**Saved data entries**.
━━━━━━━━━━━━━━━━━━━━━━━━━━━━━━

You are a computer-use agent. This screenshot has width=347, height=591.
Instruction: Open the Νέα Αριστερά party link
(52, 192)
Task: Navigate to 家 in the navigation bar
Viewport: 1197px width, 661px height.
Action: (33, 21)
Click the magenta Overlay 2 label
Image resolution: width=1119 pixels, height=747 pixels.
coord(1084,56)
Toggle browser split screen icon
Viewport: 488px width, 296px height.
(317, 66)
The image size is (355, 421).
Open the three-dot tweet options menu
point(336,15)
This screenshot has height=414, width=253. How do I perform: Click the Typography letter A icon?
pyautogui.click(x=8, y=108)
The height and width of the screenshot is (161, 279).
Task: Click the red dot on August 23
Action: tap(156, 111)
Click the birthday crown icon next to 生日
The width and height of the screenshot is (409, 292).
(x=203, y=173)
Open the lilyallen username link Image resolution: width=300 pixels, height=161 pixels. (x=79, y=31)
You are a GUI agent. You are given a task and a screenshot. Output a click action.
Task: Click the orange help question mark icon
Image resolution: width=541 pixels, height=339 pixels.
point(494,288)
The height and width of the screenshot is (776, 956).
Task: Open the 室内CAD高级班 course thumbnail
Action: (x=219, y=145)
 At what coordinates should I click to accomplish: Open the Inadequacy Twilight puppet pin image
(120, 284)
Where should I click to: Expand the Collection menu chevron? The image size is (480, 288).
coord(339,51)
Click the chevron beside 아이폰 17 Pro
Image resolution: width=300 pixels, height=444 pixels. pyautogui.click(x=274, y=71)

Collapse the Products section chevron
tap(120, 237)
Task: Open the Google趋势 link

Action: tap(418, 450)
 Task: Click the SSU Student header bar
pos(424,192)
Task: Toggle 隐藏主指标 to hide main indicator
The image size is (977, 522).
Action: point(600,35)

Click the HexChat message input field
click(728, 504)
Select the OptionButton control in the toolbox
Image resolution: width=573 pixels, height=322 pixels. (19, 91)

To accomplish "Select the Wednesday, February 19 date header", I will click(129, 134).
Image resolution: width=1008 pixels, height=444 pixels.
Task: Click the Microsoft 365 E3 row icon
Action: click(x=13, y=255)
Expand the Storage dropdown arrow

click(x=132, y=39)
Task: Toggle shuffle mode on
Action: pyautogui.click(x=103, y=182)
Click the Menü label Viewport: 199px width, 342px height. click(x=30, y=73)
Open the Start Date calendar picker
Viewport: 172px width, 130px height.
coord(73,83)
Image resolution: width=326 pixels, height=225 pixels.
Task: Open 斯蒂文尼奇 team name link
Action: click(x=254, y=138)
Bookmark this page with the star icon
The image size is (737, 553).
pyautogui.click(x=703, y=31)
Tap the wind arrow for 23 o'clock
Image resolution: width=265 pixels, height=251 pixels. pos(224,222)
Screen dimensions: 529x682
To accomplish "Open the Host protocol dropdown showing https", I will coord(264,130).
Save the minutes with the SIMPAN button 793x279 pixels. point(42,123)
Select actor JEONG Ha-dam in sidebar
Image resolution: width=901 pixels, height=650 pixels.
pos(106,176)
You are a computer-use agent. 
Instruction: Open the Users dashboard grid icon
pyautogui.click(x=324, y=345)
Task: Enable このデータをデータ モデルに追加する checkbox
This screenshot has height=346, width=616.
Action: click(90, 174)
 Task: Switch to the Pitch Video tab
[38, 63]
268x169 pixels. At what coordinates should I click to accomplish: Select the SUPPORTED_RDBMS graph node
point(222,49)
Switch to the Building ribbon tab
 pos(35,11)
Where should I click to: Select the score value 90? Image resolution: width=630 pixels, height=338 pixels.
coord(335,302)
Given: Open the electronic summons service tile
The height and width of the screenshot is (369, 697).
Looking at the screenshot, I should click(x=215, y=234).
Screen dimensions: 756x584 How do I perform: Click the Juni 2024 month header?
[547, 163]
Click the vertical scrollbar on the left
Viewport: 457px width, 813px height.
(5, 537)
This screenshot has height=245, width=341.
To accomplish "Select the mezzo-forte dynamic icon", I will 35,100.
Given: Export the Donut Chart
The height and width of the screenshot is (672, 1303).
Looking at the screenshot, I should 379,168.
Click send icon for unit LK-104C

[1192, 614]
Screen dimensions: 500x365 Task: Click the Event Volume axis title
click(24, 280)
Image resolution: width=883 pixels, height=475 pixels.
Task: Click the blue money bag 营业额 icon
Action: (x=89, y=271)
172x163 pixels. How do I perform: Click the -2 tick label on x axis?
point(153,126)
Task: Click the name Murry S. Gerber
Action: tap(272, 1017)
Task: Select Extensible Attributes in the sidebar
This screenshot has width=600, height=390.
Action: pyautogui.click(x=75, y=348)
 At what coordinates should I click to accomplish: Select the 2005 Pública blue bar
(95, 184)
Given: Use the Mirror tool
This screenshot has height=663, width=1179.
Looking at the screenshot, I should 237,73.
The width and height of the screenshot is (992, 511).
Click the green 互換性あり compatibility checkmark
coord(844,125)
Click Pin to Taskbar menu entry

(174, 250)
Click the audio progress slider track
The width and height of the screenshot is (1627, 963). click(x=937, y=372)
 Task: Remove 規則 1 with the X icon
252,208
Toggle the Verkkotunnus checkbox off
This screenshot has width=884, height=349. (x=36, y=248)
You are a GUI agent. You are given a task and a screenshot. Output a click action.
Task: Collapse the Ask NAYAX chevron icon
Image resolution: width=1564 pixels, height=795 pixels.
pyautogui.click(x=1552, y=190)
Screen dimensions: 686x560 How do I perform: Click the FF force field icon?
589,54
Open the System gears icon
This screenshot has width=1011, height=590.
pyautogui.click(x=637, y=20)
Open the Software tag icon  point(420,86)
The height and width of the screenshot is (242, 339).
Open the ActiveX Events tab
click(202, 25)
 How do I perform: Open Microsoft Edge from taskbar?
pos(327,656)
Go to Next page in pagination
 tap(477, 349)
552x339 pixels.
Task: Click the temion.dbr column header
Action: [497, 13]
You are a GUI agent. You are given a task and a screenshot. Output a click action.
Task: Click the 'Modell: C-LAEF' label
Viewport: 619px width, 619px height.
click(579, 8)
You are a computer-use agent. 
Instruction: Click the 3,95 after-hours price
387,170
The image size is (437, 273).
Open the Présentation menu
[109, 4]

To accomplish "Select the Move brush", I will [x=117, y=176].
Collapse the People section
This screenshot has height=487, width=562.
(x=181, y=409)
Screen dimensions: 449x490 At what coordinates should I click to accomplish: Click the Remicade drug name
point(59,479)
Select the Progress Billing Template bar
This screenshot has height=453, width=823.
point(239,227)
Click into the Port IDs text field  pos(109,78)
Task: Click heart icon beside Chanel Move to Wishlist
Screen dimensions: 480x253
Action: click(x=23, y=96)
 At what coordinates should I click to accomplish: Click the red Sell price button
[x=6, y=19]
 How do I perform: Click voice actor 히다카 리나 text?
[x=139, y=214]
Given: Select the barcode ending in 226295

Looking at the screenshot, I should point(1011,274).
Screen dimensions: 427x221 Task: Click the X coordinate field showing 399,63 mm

━━━━━━━━━━━━━━━━━━━━━━━━━━━━━━

**WHAT THIS TASK INVOLVES**. The lines above should be printed again, exactly as they are.

**EXERCISE OUTPUT**.
You are a computer-use agent. This screenshot has width=347, height=591.
Instruction: Open the Νέα Αριστερά party link
(52, 192)
Task: Navigate to 家 in the navigation bar
Viewport: 1197px width, 661px height.
Action: (33, 21)
Click the magenta Overlay 2 label
Image resolution: width=1119 pixels, height=747 pixels.
coord(1084,56)
Toggle browser split screen icon
Viewport: 488px width, 296px height.
(317, 66)
The image size is (355, 421).
Open the three-dot tweet options menu
point(336,15)
This screenshot has height=414, width=253. How do I perform: Click the Typography letter A icon?
pyautogui.click(x=8, y=108)
The height and width of the screenshot is (161, 279).
Task: Click the red dot on August 23
Action: tap(156, 111)
Click the birthday crown icon next to 生日
The width and height of the screenshot is (409, 292).
(x=203, y=173)
Open the lilyallen username link Image resolution: width=300 pixels, height=161 pixels. (x=79, y=31)
You are a GUI agent. You are given a task and a screenshot. Output a click action.
Task: Click the orange help question mark icon
Image resolution: width=541 pixels, height=339 pixels.
point(494,288)
The height and width of the screenshot is (776, 956).
Task: Open the 室内CAD高级班 course thumbnail
Action: (x=219, y=145)
 At what coordinates should I click to accomplish: Open the Inadequacy Twilight puppet pin image
(120, 284)
Where should I click to: Expand the Collection menu chevron? The image size is (480, 288).
coord(339,51)
Click the chevron beside 아이폰 17 Pro
Image resolution: width=300 pixels, height=444 pixels. pyautogui.click(x=274, y=71)

Collapse the Products section chevron
tap(120, 237)
Task: Open the Google趋势 link

Action: tap(418, 450)
 Task: Click the SSU Student header bar
pos(424,192)
Task: Toggle 隐藏主指标 to hide main indicator
The image size is (977, 522).
Action: point(600,35)

Click the HexChat message input field
click(728, 504)
Select the OptionButton control in the toolbox
Image resolution: width=573 pixels, height=322 pixels. (19, 91)

To accomplish "Select the Wednesday, February 19 date header", I will click(129, 134).
Image resolution: width=1008 pixels, height=444 pixels.
Task: Click the Microsoft 365 E3 row icon
Action: click(x=13, y=255)
Expand the Storage dropdown arrow

click(x=132, y=39)
Task: Toggle shuffle mode on
Action: pyautogui.click(x=103, y=182)
Click the Menü label Viewport: 199px width, 342px height. click(x=30, y=73)
Open the Start Date calendar picker
Viewport: 172px width, 130px height.
coord(73,83)
Image resolution: width=326 pixels, height=225 pixels.
Task: Open 斯蒂文尼奇 team name link
Action: click(x=254, y=138)
Bookmark this page with the star icon
The image size is (737, 553).
pyautogui.click(x=703, y=31)
Tap the wind arrow for 23 o'clock
Image resolution: width=265 pixels, height=251 pixels. pos(224,222)
Screen dimensions: 529x682
To accomplish "Open the Host protocol dropdown showing https", I will coord(264,130).
Save the minutes with the SIMPAN button 793x279 pixels. point(42,123)
Select actor JEONG Ha-dam in sidebar
Image resolution: width=901 pixels, height=650 pixels.
pos(106,176)
You are a computer-use agent. 
Instruction: Open the Users dashboard grid icon
pyautogui.click(x=324, y=345)
Task: Enable このデータをデータ モデルに追加する checkbox
This screenshot has height=346, width=616.
Action: click(90, 174)
 Task: Switch to the Pitch Video tab
[38, 63]
268x169 pixels. At what coordinates should I click to accomplish: Select the SUPPORTED_RDBMS graph node
point(222,49)
Switch to the Building ribbon tab
 pos(35,11)
Where should I click to: Select the score value 90? Image resolution: width=630 pixels, height=338 pixels.
coord(335,302)
Given: Open the electronic summons service tile
The height and width of the screenshot is (369, 697).
Looking at the screenshot, I should click(x=215, y=234).
Screen dimensions: 756x584 How do I perform: Click the Juni 2024 month header?
[547, 163]
Click the vertical scrollbar on the left
Viewport: 457px width, 813px height.
(5, 537)
This screenshot has height=245, width=341.
To accomplish "Select the mezzo-forte dynamic icon", I will 35,100.
Given: Export the Donut Chart
The height and width of the screenshot is (672, 1303).
Looking at the screenshot, I should 379,168.
Click send icon for unit LK-104C

[1192, 614]
Screen dimensions: 500x365 Task: Click the Event Volume axis title
click(24, 280)
Image resolution: width=883 pixels, height=475 pixels.
Task: Click the blue money bag 营业额 icon
Action: (x=89, y=271)
172x163 pixels. How do I perform: Click the -2 tick label on x axis?
point(153,126)
Task: Click the name Murry S. Gerber
Action: tap(272, 1017)
Task: Select Extensible Attributes in the sidebar
This screenshot has width=600, height=390.
Action: pyautogui.click(x=75, y=348)
 At what coordinates should I click to accomplish: Select the 2005 Pública blue bar
(95, 184)
Given: Use the Mirror tool
This screenshot has height=663, width=1179.
Looking at the screenshot, I should 237,73.
The width and height of the screenshot is (992, 511).
Click the green 互換性あり compatibility checkmark
coord(844,125)
Click Pin to Taskbar menu entry

(174, 250)
Click the audio progress slider track
The width and height of the screenshot is (1627, 963). click(x=937, y=372)
 Task: Remove 規則 1 with the X icon
252,208
Toggle the Verkkotunnus checkbox off
This screenshot has width=884, height=349. (x=36, y=248)
You are a GUI agent. You are given a task and a screenshot. Output a click action.
Task: Collapse the Ask NAYAX chevron icon
Image resolution: width=1564 pixels, height=795 pixels.
pyautogui.click(x=1552, y=190)
Screen dimensions: 686x560 How do I perform: Click the FF force field icon?
589,54
Open the System gears icon
This screenshot has width=1011, height=590.
pyautogui.click(x=637, y=20)
Open the Software tag icon  point(420,86)
The height and width of the screenshot is (242, 339).
Open the ActiveX Events tab
click(202, 25)
 How do I perform: Open Microsoft Edge from taskbar?
pos(327,656)
Go to Next page in pagination
 tap(477, 349)
552x339 pixels.
Task: Click the temion.dbr column header
Action: [497, 13]
You are a GUI agent. You are given a task and a screenshot. Output a click action.
Task: Click the 'Modell: C-LAEF' label
Viewport: 619px width, 619px height.
click(579, 8)
You are a computer-use agent. 
Instruction: Click the 3,95 after-hours price
387,170
The image size is (437, 273).
Open the Présentation menu
[109, 4]

To accomplish "Select the Move brush", I will [x=117, y=176].
Collapse the People section
This screenshot has height=487, width=562.
(x=181, y=409)
Screen dimensions: 449x490 At what coordinates should I click to accomplish: Click the Remicade drug name
point(59,479)
Select the Progress Billing Template bar
This screenshot has height=453, width=823.
point(239,227)
Click into the Port IDs text field  pos(109,78)
Task: Click heart icon beside Chanel Move to Wishlist
Screen dimensions: 480x253
Action: click(x=23, y=96)
 At what coordinates should I click to accomplish: Click the red Sell price button
[x=6, y=19]
 How do I perform: Click voice actor 히다카 리나 text?
[x=139, y=214]
Given: Select the barcode ending in 226295

Looking at the screenshot, I should point(1011,274).
Screen dimensions: 427x221 Task: Click the X coordinate field showing 399,63 mm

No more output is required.